RECORDS SUPPLIED>
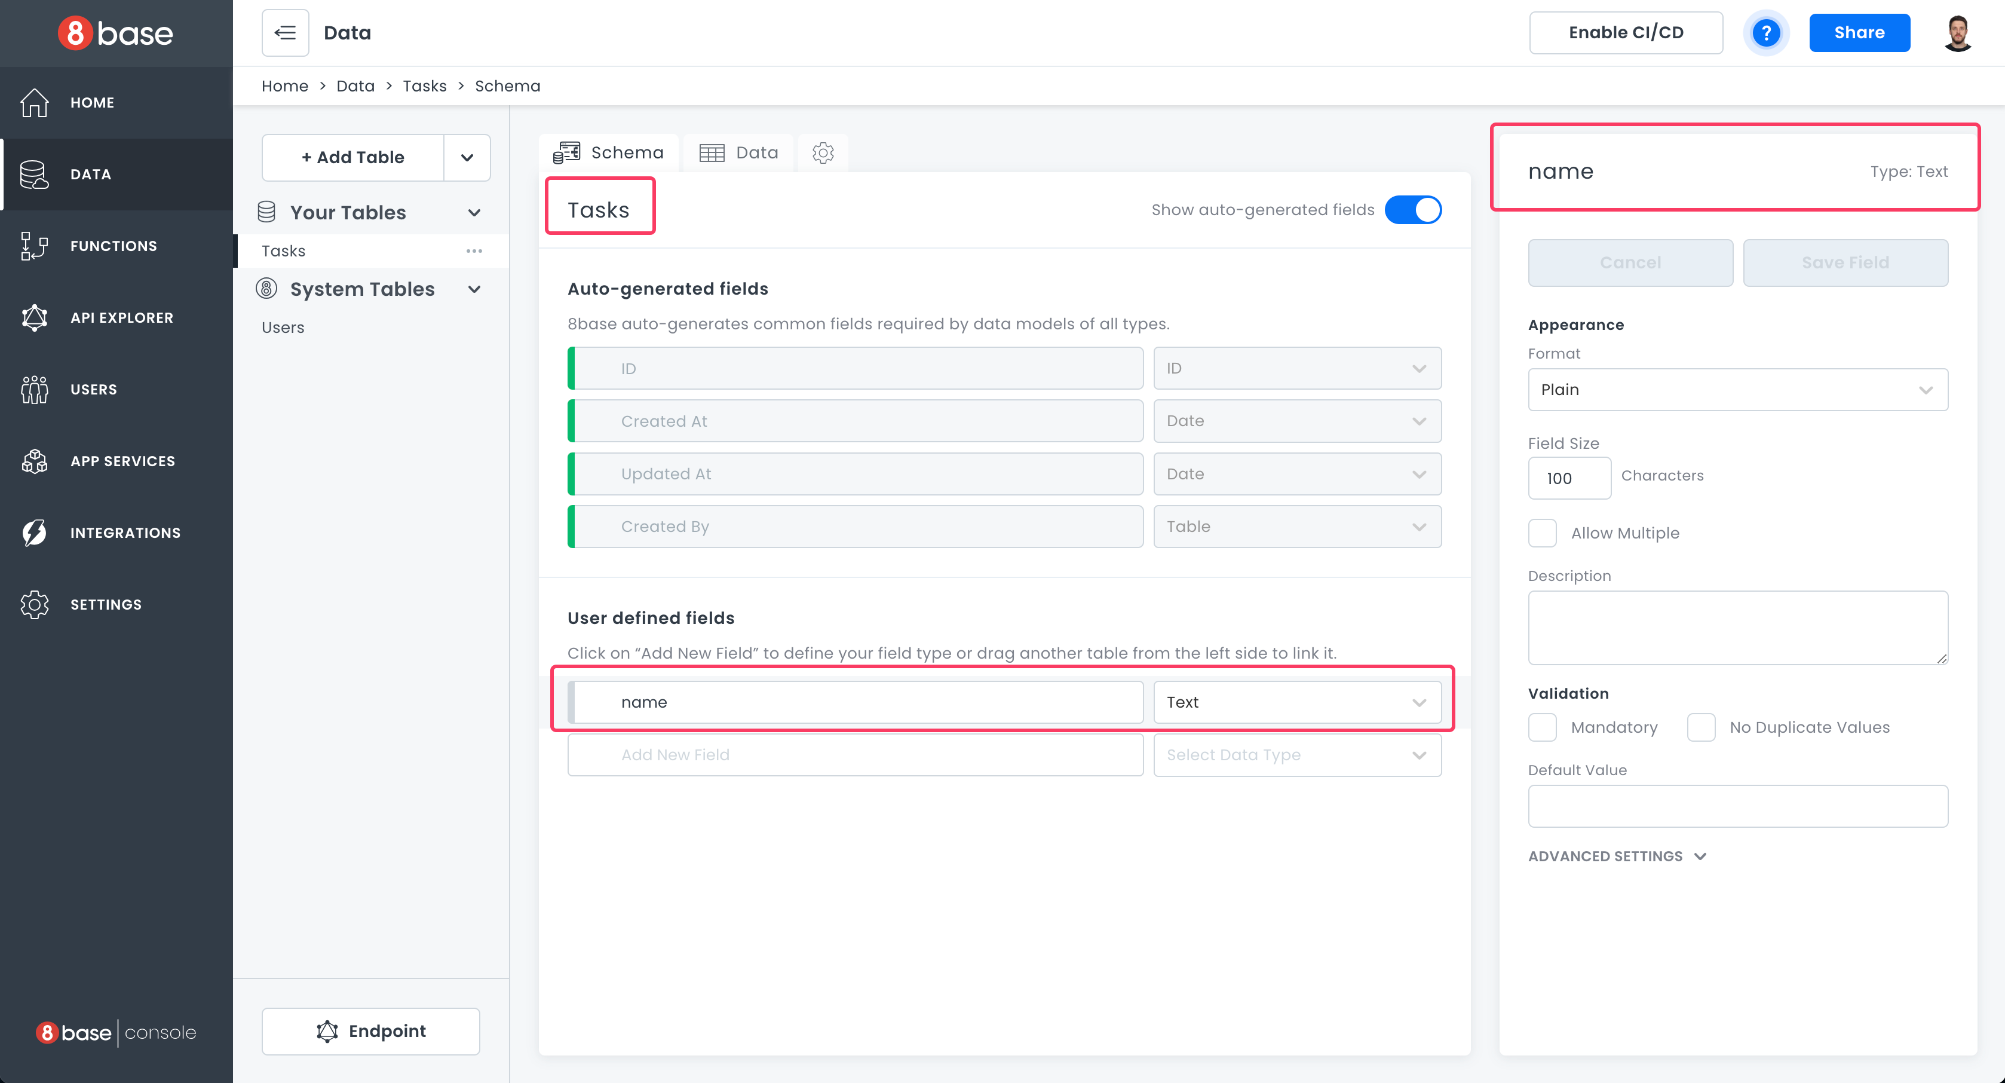Open Select Data Type dropdown

click(1297, 754)
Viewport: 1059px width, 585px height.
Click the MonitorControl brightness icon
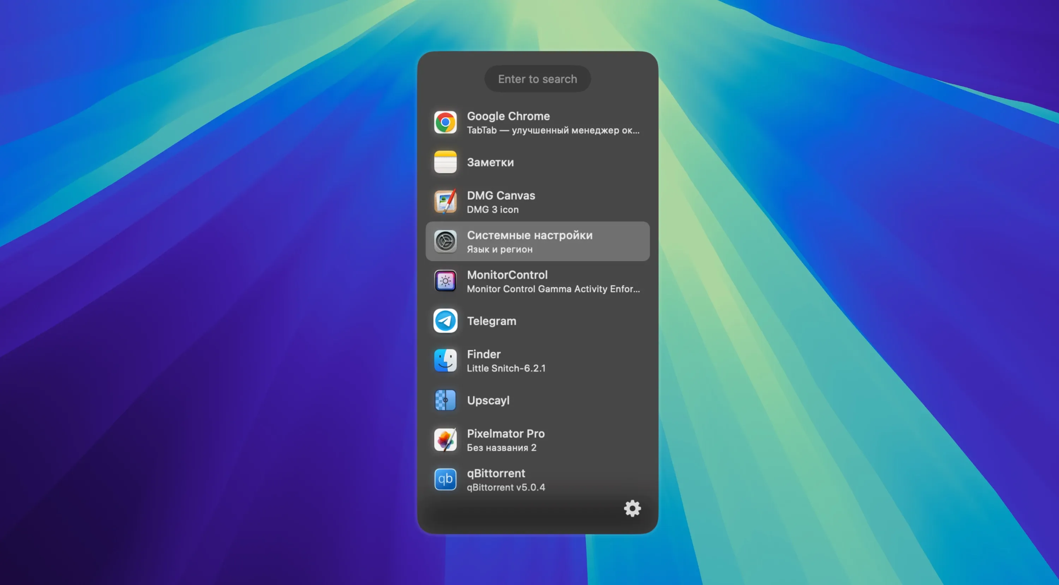[445, 281]
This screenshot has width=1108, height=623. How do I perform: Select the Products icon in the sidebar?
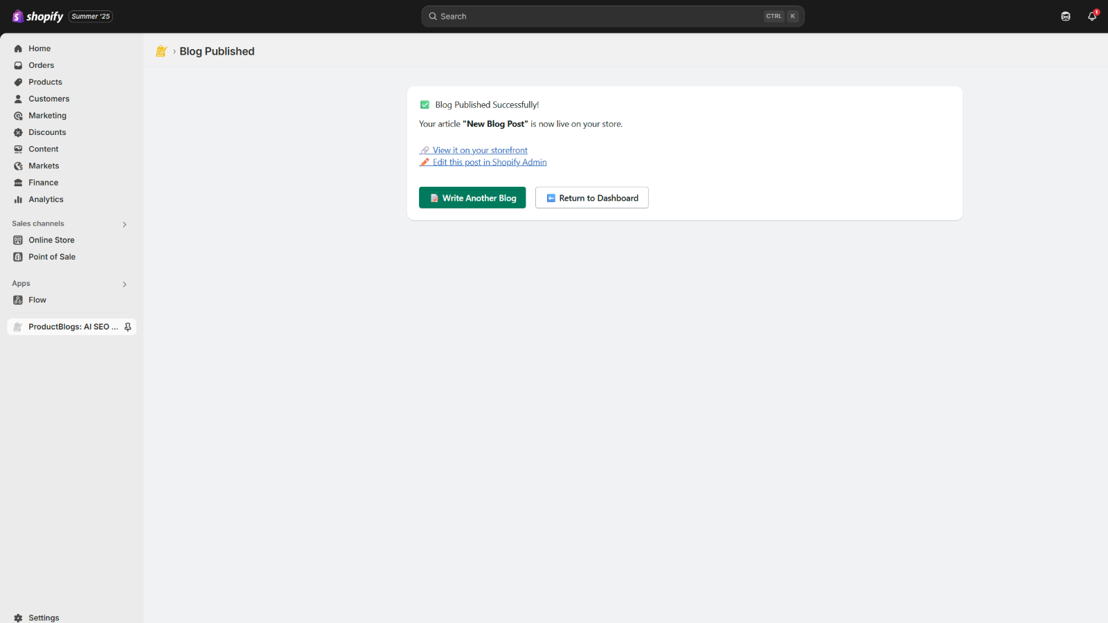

WORK TO COMPLETE> Across the data, find each line that has "height" in it and copy that line.

WRITTEN ANSWER>
Viewport: 1059px width, 585px height.
This screenshot has width=1108, height=623. How do I perform: Select the Products icon in the sidebar?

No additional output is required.